### [Dataset records]
--------
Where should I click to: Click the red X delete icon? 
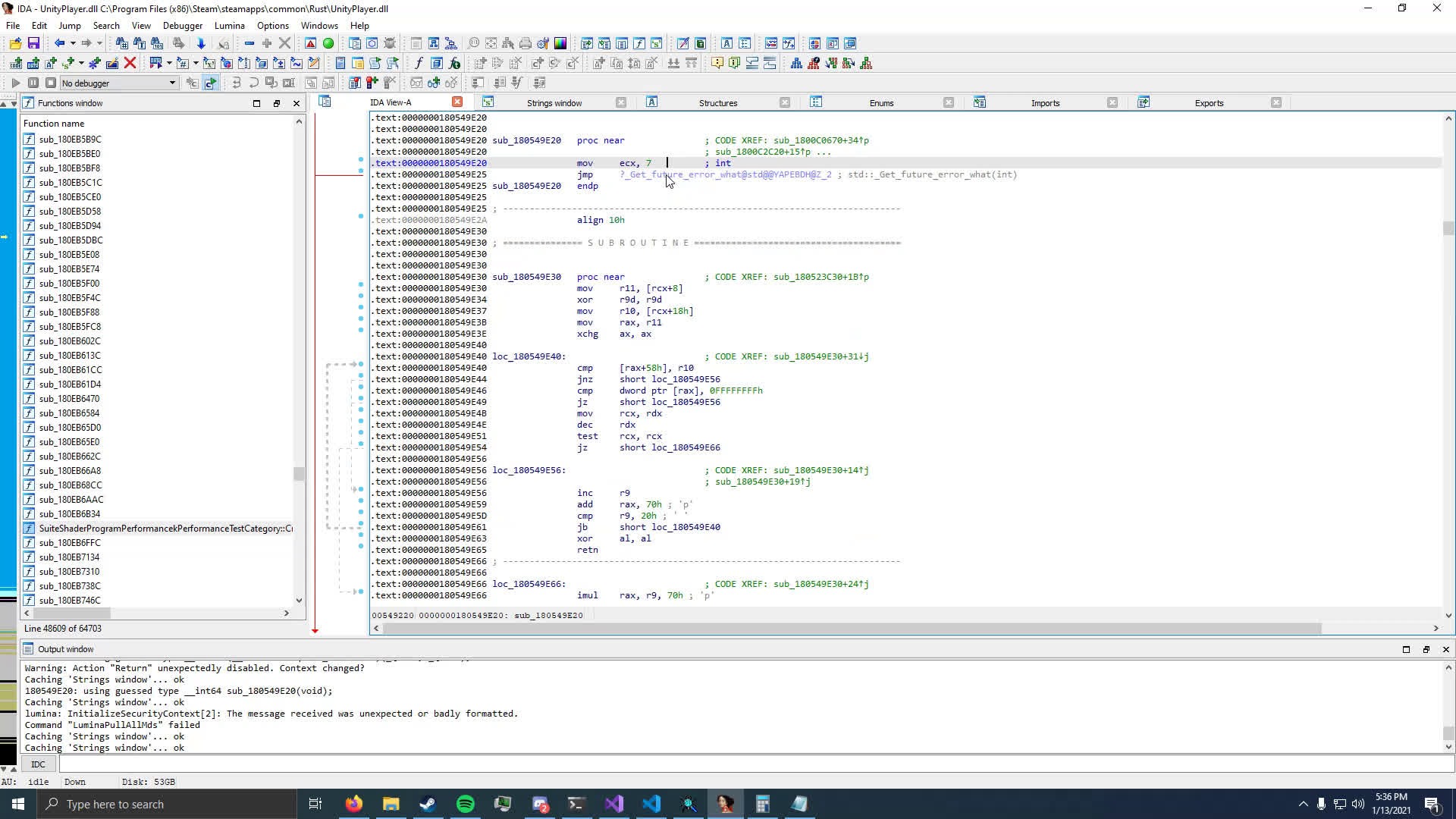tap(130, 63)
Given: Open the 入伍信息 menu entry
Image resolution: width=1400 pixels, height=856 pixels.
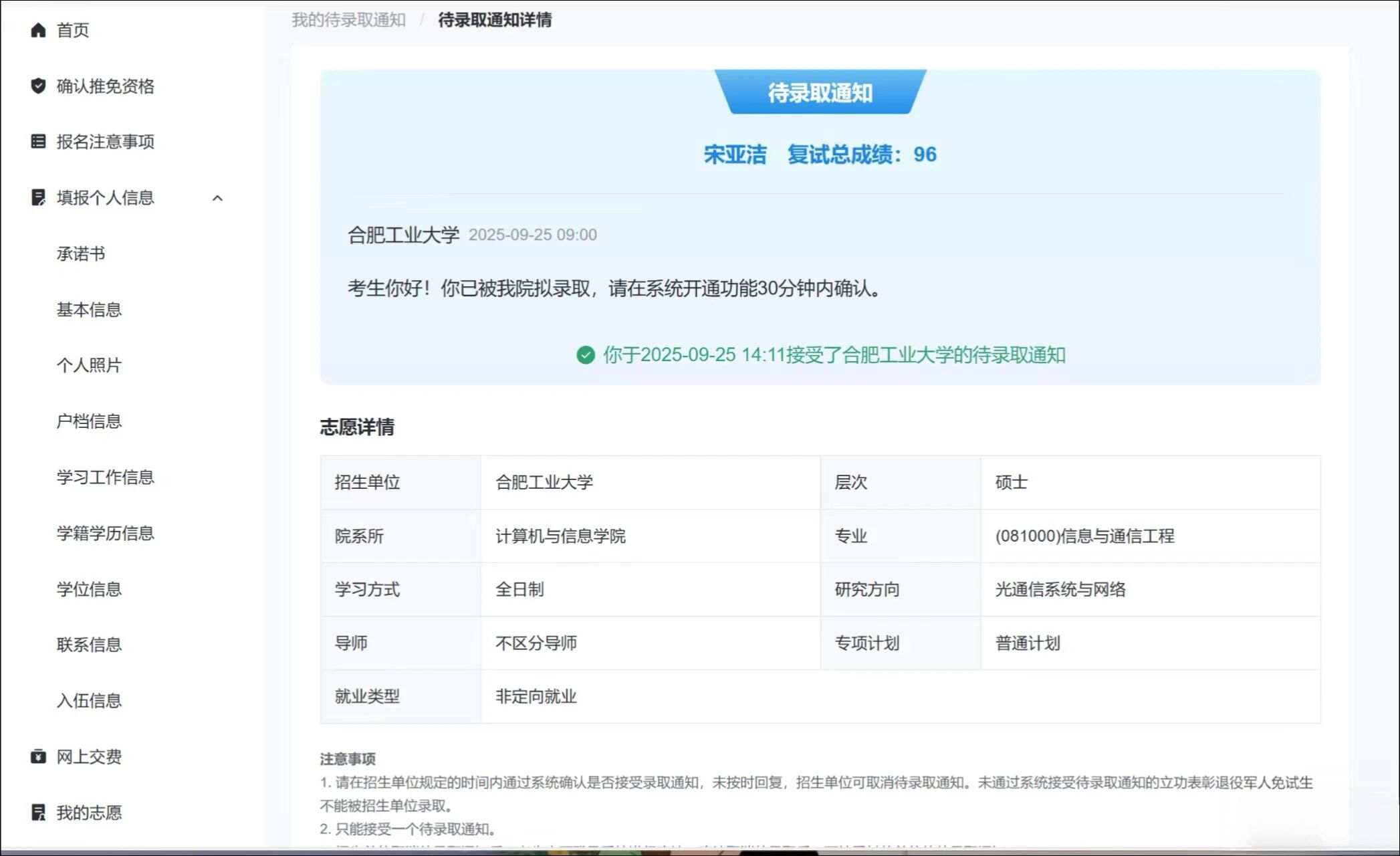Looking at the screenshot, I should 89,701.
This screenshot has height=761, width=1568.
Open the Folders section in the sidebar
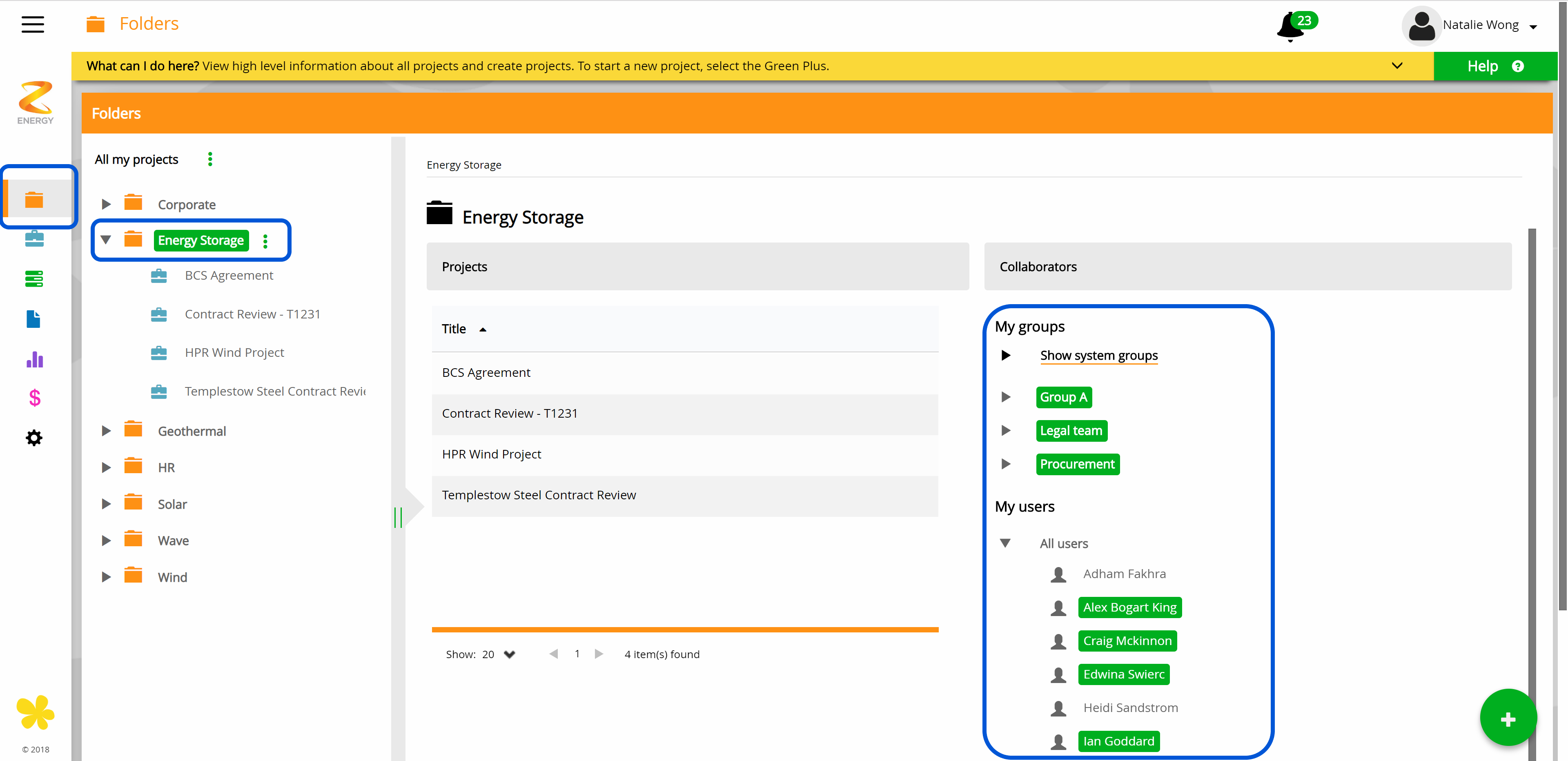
--------
The copy should hold exactly the lines from the one containing "Given: Open the 入伍信息 menu entry" through the final line of the records above, both ends included, and no picture.

Given: Open the 入伍信息 menu entry
Image resolution: width=1400 pixels, height=856 pixels.
Looking at the screenshot, I should 89,701.
This screenshot has height=761, width=1568.
Open the Folders section in the sidebar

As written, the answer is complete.